EPISODE INFO
HOST: Jennifer Smith
GUESTS:
Andrew Seal, lecturer in the Economics Department at the Paul College of Business and Economics at the University of New Hampshire
WHAT DEFINES THE middle class has long been a moving target. But it is often marked by an enduring sense of precarity.
This week on The Codcast, CommonWealth Beacon reporter Jennifer Smith talks with historian Andrew Seal, who teaches in the economics department at the Paul College of Business and Economics at the University of New Hampshire. Seal’s research is focused on how members of the middle class think about their cultural and economic place in society.
The middle class as an extension of the post-World War II “American dream” was associated with certain types of consumption, like a single-family home or a car, he noted. The association between having a house in a desirable area has been tied to middle-class identity since the industrial revolution. But class boundaries are malleable, and change as societal conditions change.

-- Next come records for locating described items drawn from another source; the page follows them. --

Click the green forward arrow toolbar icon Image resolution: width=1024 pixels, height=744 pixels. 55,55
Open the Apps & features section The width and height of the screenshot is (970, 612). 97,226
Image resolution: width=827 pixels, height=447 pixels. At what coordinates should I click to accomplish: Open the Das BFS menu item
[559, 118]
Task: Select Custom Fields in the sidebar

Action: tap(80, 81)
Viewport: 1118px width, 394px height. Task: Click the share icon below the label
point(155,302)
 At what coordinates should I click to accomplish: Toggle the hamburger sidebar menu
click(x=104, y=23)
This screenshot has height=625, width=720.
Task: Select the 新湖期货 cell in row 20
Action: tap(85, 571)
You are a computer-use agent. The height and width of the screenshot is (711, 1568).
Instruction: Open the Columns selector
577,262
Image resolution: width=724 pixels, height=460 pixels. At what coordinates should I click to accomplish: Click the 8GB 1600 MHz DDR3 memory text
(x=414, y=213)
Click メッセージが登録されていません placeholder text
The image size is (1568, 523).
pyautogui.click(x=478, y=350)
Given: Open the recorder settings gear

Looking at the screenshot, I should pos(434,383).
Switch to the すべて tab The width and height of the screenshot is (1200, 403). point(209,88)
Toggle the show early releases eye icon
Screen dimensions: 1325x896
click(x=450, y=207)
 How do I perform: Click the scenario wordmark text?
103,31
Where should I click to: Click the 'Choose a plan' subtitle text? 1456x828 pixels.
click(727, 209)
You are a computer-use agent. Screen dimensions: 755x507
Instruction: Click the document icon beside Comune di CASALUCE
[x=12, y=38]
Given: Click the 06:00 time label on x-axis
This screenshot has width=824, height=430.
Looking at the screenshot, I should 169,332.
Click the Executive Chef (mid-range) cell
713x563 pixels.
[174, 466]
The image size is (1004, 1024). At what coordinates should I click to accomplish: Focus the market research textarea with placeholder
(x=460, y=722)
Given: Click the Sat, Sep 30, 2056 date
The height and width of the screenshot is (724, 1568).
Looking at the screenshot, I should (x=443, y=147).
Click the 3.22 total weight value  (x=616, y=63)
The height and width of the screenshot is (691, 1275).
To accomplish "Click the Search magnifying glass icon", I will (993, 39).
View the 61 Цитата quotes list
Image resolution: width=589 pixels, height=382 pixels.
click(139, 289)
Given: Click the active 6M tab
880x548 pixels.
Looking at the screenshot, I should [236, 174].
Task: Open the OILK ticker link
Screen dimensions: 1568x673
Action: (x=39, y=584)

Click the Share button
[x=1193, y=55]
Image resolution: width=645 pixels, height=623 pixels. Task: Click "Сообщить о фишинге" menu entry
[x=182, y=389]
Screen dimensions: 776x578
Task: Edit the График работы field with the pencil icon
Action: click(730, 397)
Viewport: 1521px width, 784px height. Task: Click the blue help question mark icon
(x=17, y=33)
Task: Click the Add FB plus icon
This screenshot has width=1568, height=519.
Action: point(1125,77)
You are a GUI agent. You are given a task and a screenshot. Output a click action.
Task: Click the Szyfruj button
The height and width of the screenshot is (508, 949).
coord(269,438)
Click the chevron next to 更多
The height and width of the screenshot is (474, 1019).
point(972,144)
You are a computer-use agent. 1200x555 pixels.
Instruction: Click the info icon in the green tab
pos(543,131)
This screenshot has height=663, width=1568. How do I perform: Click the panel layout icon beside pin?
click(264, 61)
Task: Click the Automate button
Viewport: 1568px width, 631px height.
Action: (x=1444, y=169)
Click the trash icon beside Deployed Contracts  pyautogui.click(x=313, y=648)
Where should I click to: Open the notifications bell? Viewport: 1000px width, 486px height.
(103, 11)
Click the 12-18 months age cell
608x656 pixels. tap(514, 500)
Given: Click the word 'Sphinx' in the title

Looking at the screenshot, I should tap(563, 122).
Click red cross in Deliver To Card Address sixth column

There is a similar dynamic with the idea of the Midwest, said Seal — a Midwest native.
“Both of those concepts are really fuzzy at the edges,” he said, “but they play a necessary role in kind of locking in place our concepts of the other regions — in the case of the Midwest — or other classes, in the case of the middle class. And people from either the middle class or the Midwest often kind of struggle to identify what makes them belong to that.”
They are as much defined by what they are not — not working or upper class, and not the Northeast or the South or the Western mountain regions — as by a collective sense of identity and cultural signifiers.
Seal points to four ways that people tend to estimate their own class and their neighbors’: income, which is hard to compare with others; consumption patterns, like a detached single-family home in a suburb; occupation, which is tricky because there may be a distinction between blue- and white-collar work, but no clear cutoff between middle-class white collar and upper-class white collar; and the increasingly salient marker of higher education, which has become quite expensive and often necessary to get those coveted white-collar jobs.
“We see the fact that you have these four different dimensions — and that you can be middle class on one of them, or on two of them, or on three of them, but not on all four of them — makes the middle class inherently unstable as an identity,” he said. “You’re always maybe slipping a little bit … that makes it really difficult to maintain a kind of sense of stability and security.”
At the same time, a more recent focus on economic inequality has sharpened some of the conversations around class security, Seal said.
One way to define the middle class is a lack of generational wealth, he noted, “where your parents being middle class doesn’t mean that you can coast, and stay in the middle class. You have to re-achieve those markers on your own.”
On the episode, Smith and Seal explore what a new poll tells us about middle class anxiety today (5:00), where “American Dream” iconography collides with the idea of a middle class (10:00), and how that intersects with media portrayals, demographic differences, and political promises.